Астрономы недавно обнаружили рассеянный по Вселенной холодный свет, своего рода «ископаемый» свет, который остался от бесконечно более мощного первичного излучения. Легко заметить близость к тому, что пытаются писать о Боге, или почувствовать, например, при чтении Ветхого Завета. Расширяясь, наше пространство как бы становится все холоднее и прозрачнее, а его первоначальная плотность — все недоступнее для глаз.

«Время в долине течет медленнее, чем на вершине горы», — пишет Юбер Ривз в книге «Небесный пасьянс».

* * *

Фортепианная соната Шуберта си-бемоль мажор (opus 960).

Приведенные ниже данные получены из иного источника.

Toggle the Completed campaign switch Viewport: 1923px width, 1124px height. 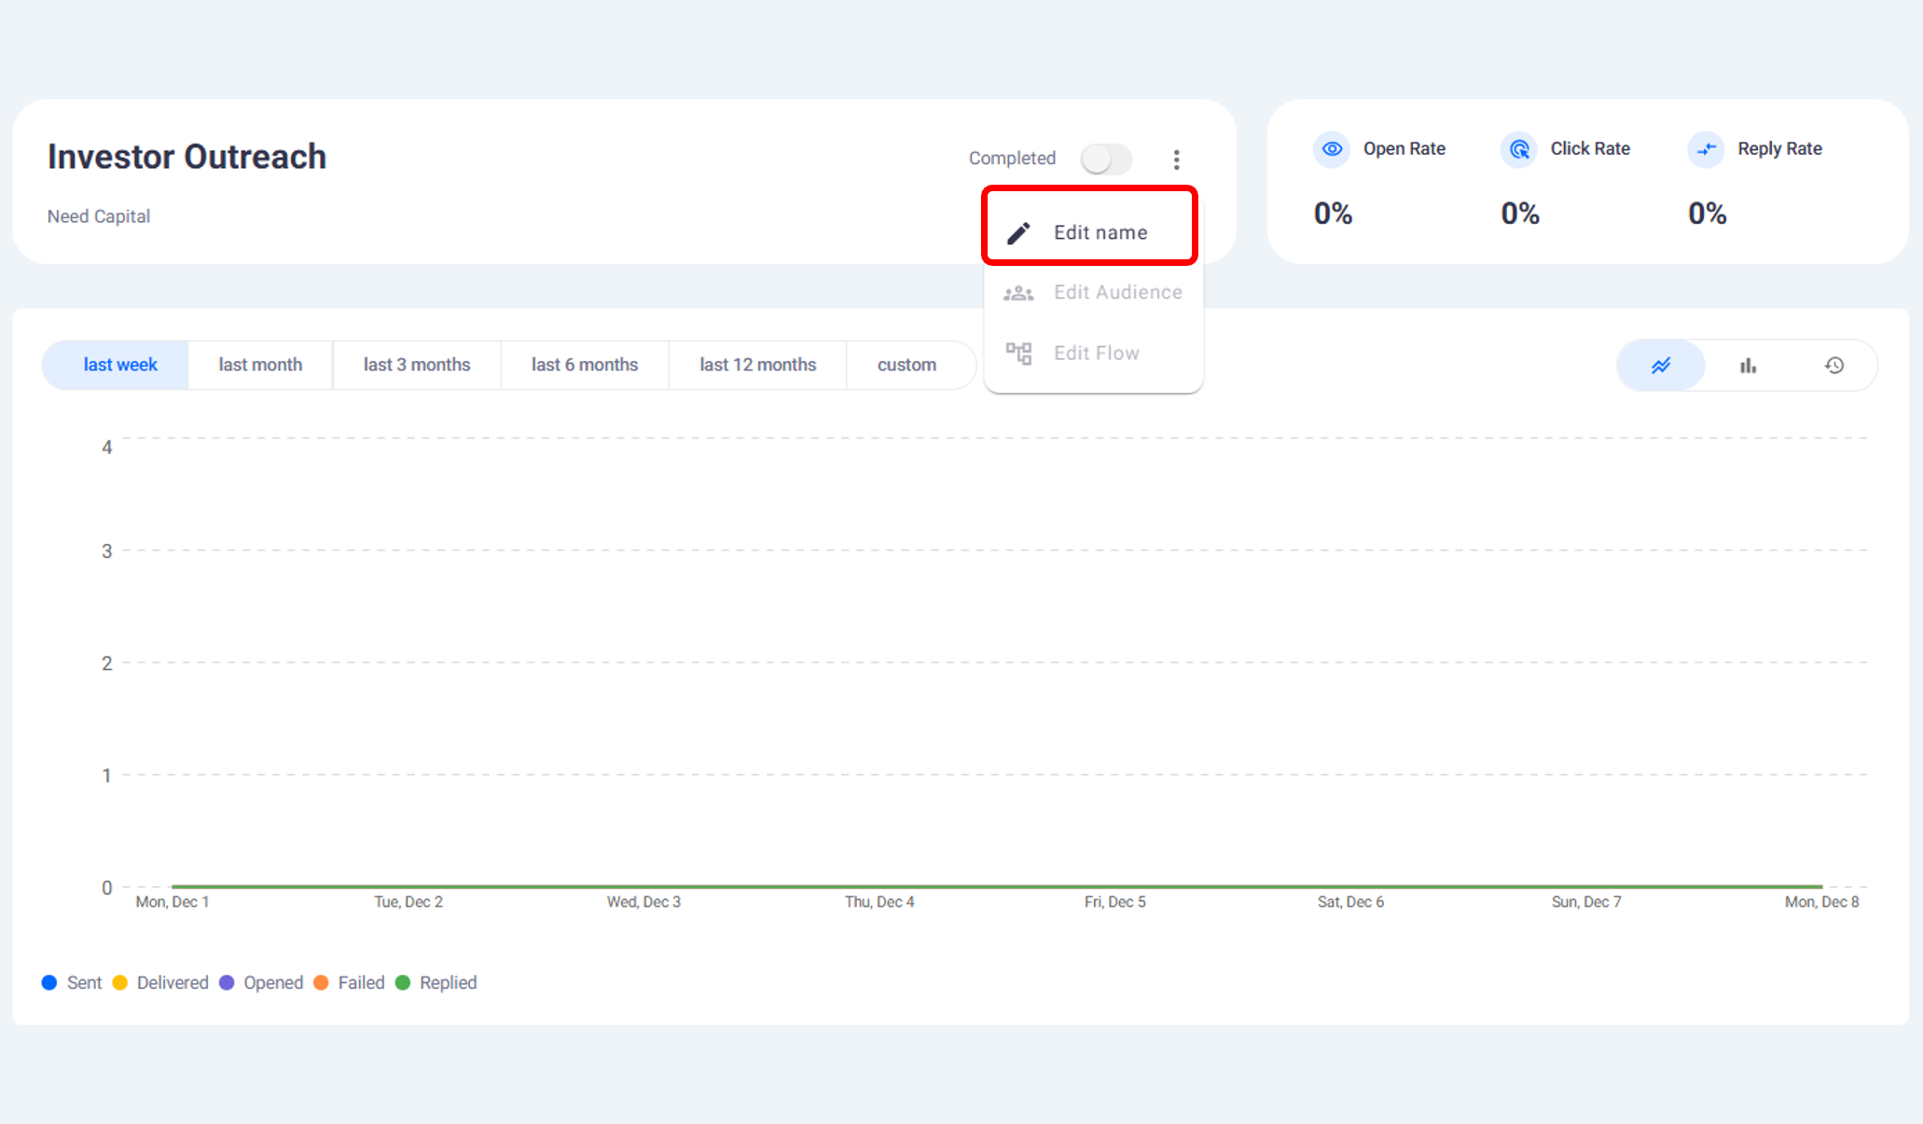click(1106, 159)
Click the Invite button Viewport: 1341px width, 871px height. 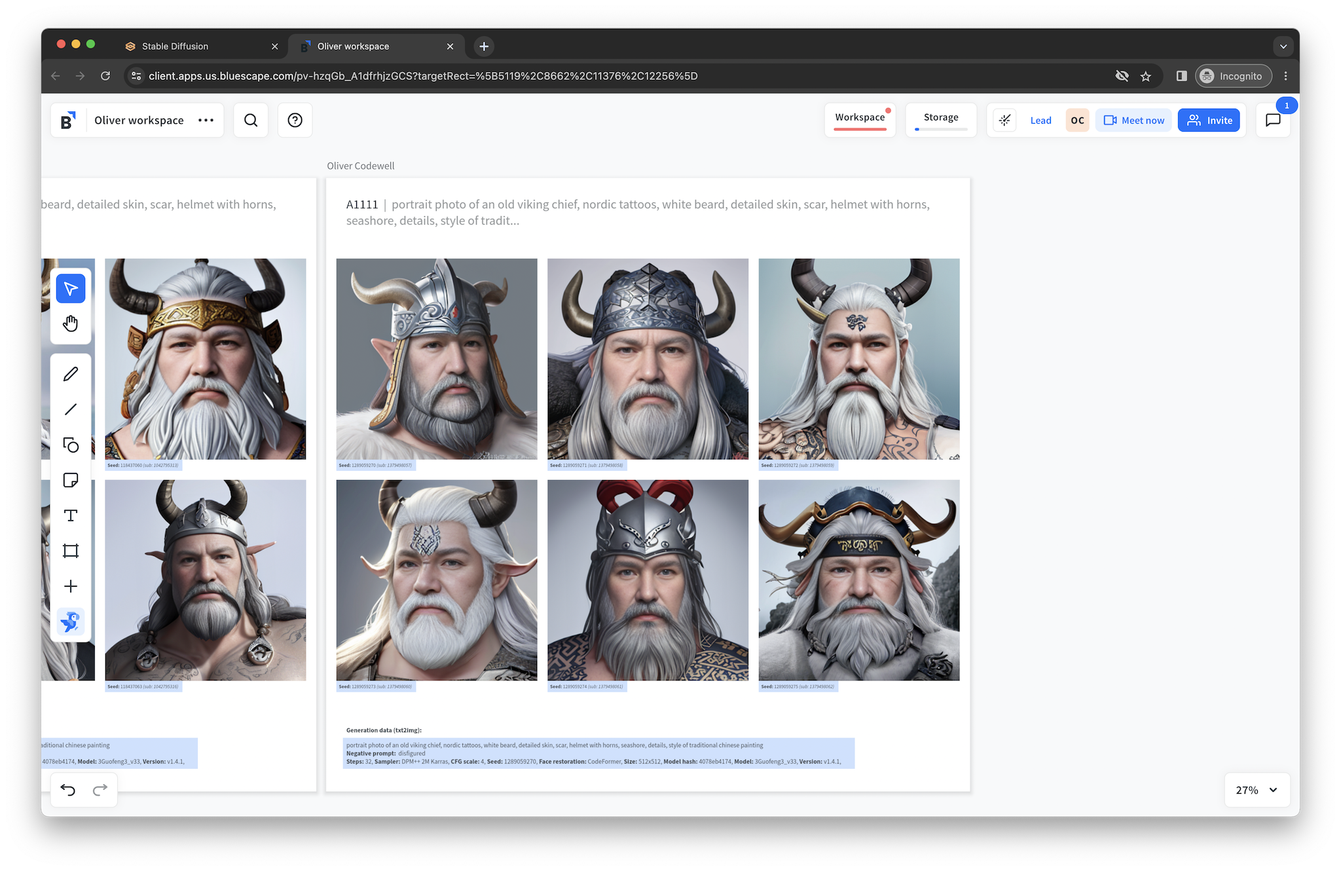(x=1209, y=120)
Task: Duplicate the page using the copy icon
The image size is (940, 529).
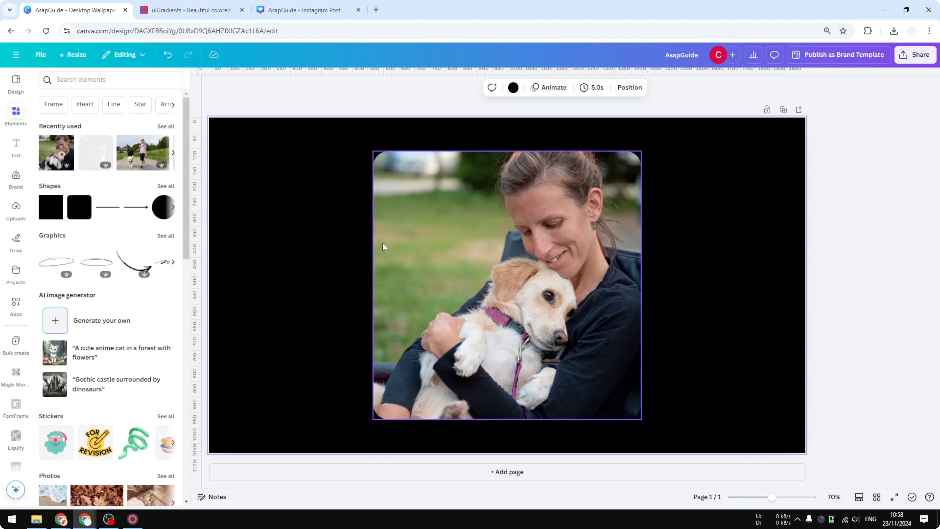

Первая ее часть — разворачивающийся переход с одного уровня звуковых пространств на другой, своего рода путешествие, еще один «зимний путь» навстречу незнакомке, которую увидел однажды, но потом так и не нашел… Остановка, передышка, новый подъем. А еще можно увидеть в этом меняющийся очерк гор, края отрогов и перевалов — и вместе с тем чудящийся дом, комнату. Модуляции здесь — словно мельчайшие изменения внутреннего пространства, которые, непонятно как, окрыляют и ранят одновременно. Все это опять вызывает у меня в памяти известный, процитированный Бодлером пассаж из «Поэтического принципа» Эдгара По, где вызываемое стихами особое состояние — радости и печали разом — автор связывает с тем, что они напоминают нам и о существовании Рая, и о его недоступности изгнанному человеку. Хотя это, понятно, не объяснение.

* * *

Снеговая, без единого пятнышка, вершина Мьеландра: памятник над погребенным лебедем? Не памятник, скорее покров (не важно, что это тысячу раз повторяли до меня), оперение или просто крыло. Словно у взгляда, уставшего подниматься, вдруг вырастают крылья, и он возвращается в детство. Да, может быть, именно так. Но сегодня, поворачиваясь назад, на год назад и восстанавливая в памяти ту безупречную белизну на фоне темного неба, я говорю себе, что в этом было еще что-то, более отдаленное, притупляющее лезвия пика, смягчающее углы почвы, — что-то вроде омовения? Вроде ягненка, которого пастух несет на плечах, как наш спутник нес свою застудившую лапы о голый лед собаку и как это писали когда-то на хоругвях процессий, давным-давно невозможных и потерявших смысл?

февраль

«Сказочная речь» Андре Дотеля. Мало на свете книг, излагающих что-то вроде философии, обрывки, начатки некоей философии, меня до такой степени убеждают — иными словами, так близки к тому, что мне случалось думать, ловить мыслью, идя от собственного опыта. Несколько ее важных уроков я бережно храню.

Сначала Дотель посвящает нас в своеобразный метод; он исходит из того, что ничего нельзя знать заранее, — мы познаём лишь с помощью речи или, лучше сказать, обмена дыханием, которое вовлекает говорящих в общий круг. Не ожидание, не поиск. Больше это похоже на странствие, если вместе с Дотелем принять, что у странствия нет цели, скорее это «тонкое искусство блуждать», поскольку цель недостижима.

С другой стороны, нет здесь и тяги к гармонии — куда чаще сказочная речь ищет расхождений, разногласий, разрывов (самый чистый их пример — стиль и жизнь Рембо), через которые приходят и уходят образы. Между нами и светом вовне всегда есть зазор, и именно этот зазор приводит к разряду, вспышке. Нужно было бы не полагаться на вдохновение, идущее изнутри, а полнее отдаваться этой силе, настигающей извне.

Наряду с методом Дотель излагает своего рода задачу, программу: «Дело вовсе не в том, чтобы разбудить с помощью словесности какие-то суеверные сны, а лишь в том, чтобы расставить вокруг некие сновидческие вехи, которые не уводят от истины, но готовят наши глаза к восприятию света».

И вот что он говорит о странствующем: «Ему предстоит научиться жить в промежутке между знанием и видением, чтобы не сбиться с пути, ведущего к истине».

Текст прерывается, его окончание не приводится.